| Task to carry out |
Output the data below in full, character for character.
========================
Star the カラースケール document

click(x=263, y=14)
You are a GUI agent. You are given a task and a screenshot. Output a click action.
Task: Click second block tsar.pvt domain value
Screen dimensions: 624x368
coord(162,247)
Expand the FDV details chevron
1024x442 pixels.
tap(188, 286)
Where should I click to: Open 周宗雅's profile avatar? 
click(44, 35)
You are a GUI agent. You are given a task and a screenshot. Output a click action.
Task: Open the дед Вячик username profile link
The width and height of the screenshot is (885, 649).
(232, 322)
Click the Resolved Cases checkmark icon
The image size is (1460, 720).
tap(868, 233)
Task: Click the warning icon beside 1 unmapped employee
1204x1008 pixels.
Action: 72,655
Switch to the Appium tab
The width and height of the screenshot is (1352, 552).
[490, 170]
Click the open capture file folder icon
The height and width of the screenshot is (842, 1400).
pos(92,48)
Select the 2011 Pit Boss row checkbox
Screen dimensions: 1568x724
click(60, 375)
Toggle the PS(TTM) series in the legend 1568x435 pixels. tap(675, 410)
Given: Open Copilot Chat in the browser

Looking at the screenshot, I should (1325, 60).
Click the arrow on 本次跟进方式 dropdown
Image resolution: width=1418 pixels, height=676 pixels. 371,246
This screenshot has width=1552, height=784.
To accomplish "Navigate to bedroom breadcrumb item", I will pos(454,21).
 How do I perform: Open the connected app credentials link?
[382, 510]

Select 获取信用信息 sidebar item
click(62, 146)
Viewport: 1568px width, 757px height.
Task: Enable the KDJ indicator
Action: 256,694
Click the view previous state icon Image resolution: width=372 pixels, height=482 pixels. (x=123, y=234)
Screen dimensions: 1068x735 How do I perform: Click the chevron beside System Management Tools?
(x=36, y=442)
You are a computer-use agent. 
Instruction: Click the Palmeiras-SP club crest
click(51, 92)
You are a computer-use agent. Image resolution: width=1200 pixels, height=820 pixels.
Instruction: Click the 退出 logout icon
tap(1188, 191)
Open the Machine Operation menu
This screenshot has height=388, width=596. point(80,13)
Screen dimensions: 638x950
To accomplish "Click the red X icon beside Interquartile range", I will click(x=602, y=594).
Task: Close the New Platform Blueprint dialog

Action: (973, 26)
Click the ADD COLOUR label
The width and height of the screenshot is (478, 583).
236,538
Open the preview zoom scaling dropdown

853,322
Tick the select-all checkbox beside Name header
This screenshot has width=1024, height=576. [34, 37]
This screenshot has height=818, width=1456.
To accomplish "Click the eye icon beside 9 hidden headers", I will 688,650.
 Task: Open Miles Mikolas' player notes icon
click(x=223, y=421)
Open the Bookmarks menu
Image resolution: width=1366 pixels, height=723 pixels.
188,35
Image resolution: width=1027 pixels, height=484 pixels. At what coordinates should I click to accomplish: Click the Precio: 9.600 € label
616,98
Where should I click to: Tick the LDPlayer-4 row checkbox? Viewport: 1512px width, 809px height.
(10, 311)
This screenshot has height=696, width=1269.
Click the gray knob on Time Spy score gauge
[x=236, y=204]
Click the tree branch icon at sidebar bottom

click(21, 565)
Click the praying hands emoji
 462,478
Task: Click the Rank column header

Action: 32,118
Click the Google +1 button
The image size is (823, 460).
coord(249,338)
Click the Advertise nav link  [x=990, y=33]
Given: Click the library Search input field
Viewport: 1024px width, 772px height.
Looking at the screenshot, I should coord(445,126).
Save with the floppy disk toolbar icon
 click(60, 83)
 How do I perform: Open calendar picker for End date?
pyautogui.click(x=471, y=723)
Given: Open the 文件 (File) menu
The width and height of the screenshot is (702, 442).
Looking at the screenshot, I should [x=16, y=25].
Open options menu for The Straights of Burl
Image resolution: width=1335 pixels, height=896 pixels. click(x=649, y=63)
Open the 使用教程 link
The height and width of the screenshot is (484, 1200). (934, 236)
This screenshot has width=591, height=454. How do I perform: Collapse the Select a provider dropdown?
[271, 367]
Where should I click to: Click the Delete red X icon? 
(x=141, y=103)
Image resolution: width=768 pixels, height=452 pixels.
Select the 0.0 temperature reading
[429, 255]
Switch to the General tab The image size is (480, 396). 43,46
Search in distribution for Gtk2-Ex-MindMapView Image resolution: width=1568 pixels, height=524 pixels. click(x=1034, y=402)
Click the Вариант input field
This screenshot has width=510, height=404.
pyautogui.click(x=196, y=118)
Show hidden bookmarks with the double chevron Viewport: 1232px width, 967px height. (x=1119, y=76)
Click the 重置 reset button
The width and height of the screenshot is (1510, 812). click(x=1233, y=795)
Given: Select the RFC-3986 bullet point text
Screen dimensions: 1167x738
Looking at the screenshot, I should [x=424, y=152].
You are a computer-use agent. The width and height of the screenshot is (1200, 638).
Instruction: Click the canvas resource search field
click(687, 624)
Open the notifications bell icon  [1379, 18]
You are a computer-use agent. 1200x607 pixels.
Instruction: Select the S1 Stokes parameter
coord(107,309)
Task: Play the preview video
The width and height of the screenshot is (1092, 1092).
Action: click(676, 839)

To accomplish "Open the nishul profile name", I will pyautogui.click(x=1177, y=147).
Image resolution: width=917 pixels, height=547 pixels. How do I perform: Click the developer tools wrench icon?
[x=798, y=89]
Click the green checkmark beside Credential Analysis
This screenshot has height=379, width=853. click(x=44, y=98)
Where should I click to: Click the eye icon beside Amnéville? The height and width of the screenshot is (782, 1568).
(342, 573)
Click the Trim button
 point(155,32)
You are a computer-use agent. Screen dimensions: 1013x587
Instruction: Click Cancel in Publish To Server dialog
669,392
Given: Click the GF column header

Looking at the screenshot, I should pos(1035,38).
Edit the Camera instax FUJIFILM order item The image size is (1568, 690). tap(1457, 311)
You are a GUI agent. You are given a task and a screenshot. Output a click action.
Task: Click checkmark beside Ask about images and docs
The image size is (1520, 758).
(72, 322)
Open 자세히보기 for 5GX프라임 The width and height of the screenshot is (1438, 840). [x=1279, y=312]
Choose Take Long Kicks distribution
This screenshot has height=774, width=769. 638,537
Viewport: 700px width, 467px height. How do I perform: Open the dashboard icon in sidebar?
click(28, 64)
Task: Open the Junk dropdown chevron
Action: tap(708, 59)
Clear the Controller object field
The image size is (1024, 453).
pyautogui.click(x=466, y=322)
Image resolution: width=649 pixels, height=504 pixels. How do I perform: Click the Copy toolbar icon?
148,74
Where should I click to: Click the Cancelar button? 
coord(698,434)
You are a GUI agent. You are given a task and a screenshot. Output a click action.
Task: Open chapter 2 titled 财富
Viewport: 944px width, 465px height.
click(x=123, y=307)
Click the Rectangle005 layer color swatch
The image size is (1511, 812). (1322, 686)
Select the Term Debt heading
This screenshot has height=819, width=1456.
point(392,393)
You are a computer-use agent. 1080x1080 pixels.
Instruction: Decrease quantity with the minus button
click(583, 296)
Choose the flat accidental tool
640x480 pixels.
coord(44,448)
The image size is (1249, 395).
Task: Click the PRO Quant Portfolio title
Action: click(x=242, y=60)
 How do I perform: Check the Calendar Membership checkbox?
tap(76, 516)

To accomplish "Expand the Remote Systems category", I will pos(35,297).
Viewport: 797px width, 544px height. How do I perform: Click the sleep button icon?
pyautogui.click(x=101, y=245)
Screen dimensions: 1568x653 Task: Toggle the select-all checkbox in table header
========================
| Answer |
Star the カラースケール document

click(x=263, y=14)
You are a GUI agent. You are given a task and a screenshot. Output a click action.
Task: Click second block tsar.pvt domain value
Screen dimensions: 624x368
coord(162,247)
Expand the FDV details chevron
1024x442 pixels.
tap(188, 286)
Where should I click to: Open 周宗雅's profile avatar? 
click(44, 35)
You are a GUI agent. You are given a task and a screenshot. Output a click action.
Task: Open the дед Вячик username profile link
The width and height of the screenshot is (885, 649).
(232, 322)
Click the Resolved Cases checkmark icon
The image size is (1460, 720).
tap(868, 233)
Task: Click the warning icon beside 1 unmapped employee
1204x1008 pixels.
Action: 72,655
Switch to the Appium tab
The width and height of the screenshot is (1352, 552).
[490, 170]
Click the open capture file folder icon
The height and width of the screenshot is (842, 1400).
pos(92,48)
Select the 2011 Pit Boss row checkbox
Screen dimensions: 1568x724
click(60, 375)
Toggle the PS(TTM) series in the legend 1568x435 pixels. tap(675, 410)
Given: Open Copilot Chat in the browser

Looking at the screenshot, I should (1325, 60).
Click the arrow on 本次跟进方式 dropdown
Image resolution: width=1418 pixels, height=676 pixels. 371,246
This screenshot has width=1552, height=784.
To accomplish "Navigate to bedroom breadcrumb item", I will pos(454,21).
 How do I perform: Open the connected app credentials link?
[382, 510]

Select 获取信用信息 sidebar item
click(62, 146)
Viewport: 1568px width, 757px height.
Task: Enable the KDJ indicator
Action: 256,694
Click the view previous state icon Image resolution: width=372 pixels, height=482 pixels. (x=123, y=234)
Screen dimensions: 1068x735 How do I perform: Click the chevron beside System Management Tools?
(x=36, y=442)
You are a computer-use agent. 
Instruction: Click the Palmeiras-SP club crest
click(51, 92)
You are a computer-use agent. Image resolution: width=1200 pixels, height=820 pixels.
Instruction: Click the 退出 logout icon
tap(1188, 191)
Open the Machine Operation menu
This screenshot has height=388, width=596. point(80,13)
Screen dimensions: 638x950
To accomplish "Click the red X icon beside Interquartile range", I will click(x=602, y=594).
Task: Close the New Platform Blueprint dialog

Action: (973, 26)
Click the ADD COLOUR label
The width and height of the screenshot is (478, 583).
236,538
Open the preview zoom scaling dropdown

853,322
Tick the select-all checkbox beside Name header
This screenshot has width=1024, height=576. [34, 37]
This screenshot has height=818, width=1456.
To accomplish "Click the eye icon beside 9 hidden headers", I will 688,650.
 Task: Open Miles Mikolas' player notes icon
click(x=223, y=421)
Open the Bookmarks menu
Image resolution: width=1366 pixels, height=723 pixels.
188,35
Image resolution: width=1027 pixels, height=484 pixels. At what coordinates should I click to accomplish: Click the Precio: 9.600 € label
616,98
Where should I click to: Tick the LDPlayer-4 row checkbox? Viewport: 1512px width, 809px height.
(10, 311)
This screenshot has height=696, width=1269.
Click the gray knob on Time Spy score gauge
[x=236, y=204]
Click the tree branch icon at sidebar bottom

click(21, 565)
Click the praying hands emoji
 462,478
Task: Click the Rank column header

Action: 32,118
Click the Google +1 button
The image size is (823, 460).
coord(249,338)
Click the Advertise nav link  [x=990, y=33]
Given: Click the library Search input field
Viewport: 1024px width, 772px height.
Looking at the screenshot, I should coord(445,126).
Save with the floppy disk toolbar icon
 click(60, 83)
 How do I perform: Open calendar picker for End date?
pyautogui.click(x=471, y=723)
Given: Open the 文件 (File) menu
The width and height of the screenshot is (702, 442).
Looking at the screenshot, I should [x=16, y=25].
Open options menu for The Straights of Burl
Image resolution: width=1335 pixels, height=896 pixels. click(x=649, y=63)
Open the 使用教程 link
The height and width of the screenshot is (484, 1200). (934, 236)
This screenshot has width=591, height=454. How do I perform: Collapse the Select a provider dropdown?
[271, 367]
Where should I click to: Click the Delete red X icon? 
(x=141, y=103)
Image resolution: width=768 pixels, height=452 pixels.
Select the 0.0 temperature reading
[429, 255]
Switch to the General tab The image size is (480, 396). 43,46
Search in distribution for Gtk2-Ex-MindMapView Image resolution: width=1568 pixels, height=524 pixels. click(x=1034, y=402)
Click the Вариант input field
This screenshot has width=510, height=404.
pyautogui.click(x=196, y=118)
Show hidden bookmarks with the double chevron Viewport: 1232px width, 967px height. (x=1119, y=76)
Click the 重置 reset button
The width and height of the screenshot is (1510, 812). click(x=1233, y=795)
Given: Select the RFC-3986 bullet point text
Screen dimensions: 1167x738
Looking at the screenshot, I should [x=424, y=152].
You are a computer-use agent. The width and height of the screenshot is (1200, 638).
Instruction: Click the canvas resource search field
click(687, 624)
Open the notifications bell icon  [1379, 18]
You are a computer-use agent. 1200x607 pixels.
Instruction: Select the S1 Stokes parameter
coord(107,309)
Task: Play the preview video
The width and height of the screenshot is (1092, 1092).
Action: click(676, 839)

To accomplish "Open the nishul profile name", I will pyautogui.click(x=1177, y=147).
Image resolution: width=917 pixels, height=547 pixels. How do I perform: Click the developer tools wrench icon?
[x=798, y=89]
Click the green checkmark beside Credential Analysis
This screenshot has height=379, width=853. click(x=44, y=98)
Where should I click to: Click the eye icon beside Amnéville? The height and width of the screenshot is (782, 1568).
(342, 573)
Click the Trim button
 point(155,32)
You are a computer-use agent. Screen dimensions: 1013x587
Instruction: Click Cancel in Publish To Server dialog
669,392
Given: Click the GF column header

Looking at the screenshot, I should pos(1035,38).
Edit the Camera instax FUJIFILM order item The image size is (1568, 690). tap(1457, 311)
You are a GUI agent. You are given a task and a screenshot. Output a click action.
Task: Click checkmark beside Ask about images and docs
The image size is (1520, 758).
(72, 322)
Open 자세히보기 for 5GX프라임 The width and height of the screenshot is (1438, 840). [x=1279, y=312]
Choose Take Long Kicks distribution
This screenshot has height=774, width=769. 638,537
Viewport: 700px width, 467px height. How do I perform: Open the dashboard icon in sidebar?
click(28, 64)
Task: Open the Junk dropdown chevron
Action: tap(708, 59)
Clear the Controller object field
The image size is (1024, 453).
pyautogui.click(x=466, y=322)
Image resolution: width=649 pixels, height=504 pixels. How do I perform: Click the Copy toolbar icon?
148,74
Where should I click to: Click the Cancelar button? 
coord(698,434)
You are a GUI agent. You are given a task and a screenshot. Output a click action.
Task: Open chapter 2 titled 财富
Viewport: 944px width, 465px height.
click(x=123, y=307)
Click the Rectangle005 layer color swatch
The image size is (1511, 812). (1322, 686)
Select the Term Debt heading
This screenshot has height=819, width=1456.
point(392,393)
You are a computer-use agent. 1080x1080 pixels.
Instruction: Decrease quantity with the minus button
click(583, 296)
Choose the flat accidental tool
640x480 pixels.
coord(44,448)
The image size is (1249, 395).
Task: Click the PRO Quant Portfolio title
Action: click(x=242, y=60)
 How do I perform: Check the Calendar Membership checkbox?
tap(76, 516)

To accomplish "Expand the Remote Systems category", I will pos(35,297).
Viewport: 797px width, 544px height. How do I perform: Click the sleep button icon?
pyautogui.click(x=101, y=245)
Screen dimensions: 1568x653 Task: Toggle the select-all checkbox in table header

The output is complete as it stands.